Top of Material for this task

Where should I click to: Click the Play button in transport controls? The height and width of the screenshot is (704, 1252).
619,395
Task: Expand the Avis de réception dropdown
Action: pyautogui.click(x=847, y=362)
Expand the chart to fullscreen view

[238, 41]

Bottom of Material for this task

__Problem description__
All entries should be transcribed verbatim.

__Solution for this task__
Where should I click to: Click the Play button in transport controls? The height and width of the screenshot is (704, 1252).
619,395
Task: Expand the Avis de réception dropdown
Action: pyautogui.click(x=847, y=362)
Expand the chart to fullscreen view

[238, 41]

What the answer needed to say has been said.